#### Work instruction
The response must consist of each line in the listing that has the word "agent" in it.

• • • • • • •

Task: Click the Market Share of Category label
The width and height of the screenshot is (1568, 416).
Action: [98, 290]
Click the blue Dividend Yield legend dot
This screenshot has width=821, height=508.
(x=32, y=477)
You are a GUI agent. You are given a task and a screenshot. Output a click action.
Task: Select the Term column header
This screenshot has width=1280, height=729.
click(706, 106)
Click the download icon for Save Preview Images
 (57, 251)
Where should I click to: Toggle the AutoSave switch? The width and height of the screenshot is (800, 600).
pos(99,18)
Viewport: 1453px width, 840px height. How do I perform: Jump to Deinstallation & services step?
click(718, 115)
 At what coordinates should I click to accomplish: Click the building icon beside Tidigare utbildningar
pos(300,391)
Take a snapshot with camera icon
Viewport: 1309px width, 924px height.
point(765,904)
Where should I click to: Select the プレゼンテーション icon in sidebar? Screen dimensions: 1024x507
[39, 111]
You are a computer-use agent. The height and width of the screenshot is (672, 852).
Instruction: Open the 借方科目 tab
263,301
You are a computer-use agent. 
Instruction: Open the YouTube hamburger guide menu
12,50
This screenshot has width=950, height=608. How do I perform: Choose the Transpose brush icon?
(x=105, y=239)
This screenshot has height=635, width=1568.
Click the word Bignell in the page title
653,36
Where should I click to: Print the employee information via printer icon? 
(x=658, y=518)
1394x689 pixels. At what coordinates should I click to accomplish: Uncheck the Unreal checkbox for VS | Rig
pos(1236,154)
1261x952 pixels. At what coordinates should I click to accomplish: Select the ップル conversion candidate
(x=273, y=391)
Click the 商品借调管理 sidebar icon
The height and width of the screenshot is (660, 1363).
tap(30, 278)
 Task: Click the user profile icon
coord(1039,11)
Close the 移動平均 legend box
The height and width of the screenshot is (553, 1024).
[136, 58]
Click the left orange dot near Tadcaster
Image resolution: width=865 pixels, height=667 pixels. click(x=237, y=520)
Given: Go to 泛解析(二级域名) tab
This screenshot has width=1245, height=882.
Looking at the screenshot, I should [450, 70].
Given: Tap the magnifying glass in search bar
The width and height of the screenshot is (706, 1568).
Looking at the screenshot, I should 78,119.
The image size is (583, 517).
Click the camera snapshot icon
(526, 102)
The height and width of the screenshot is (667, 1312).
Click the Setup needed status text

• • • • • • •

#### Response to the exercise
You are a GUI agent. You are given a task and a screenshot. Output a click action.
You are a computer-use agent. The height and width of the screenshot is (672, 852).
You are a computer-use agent. 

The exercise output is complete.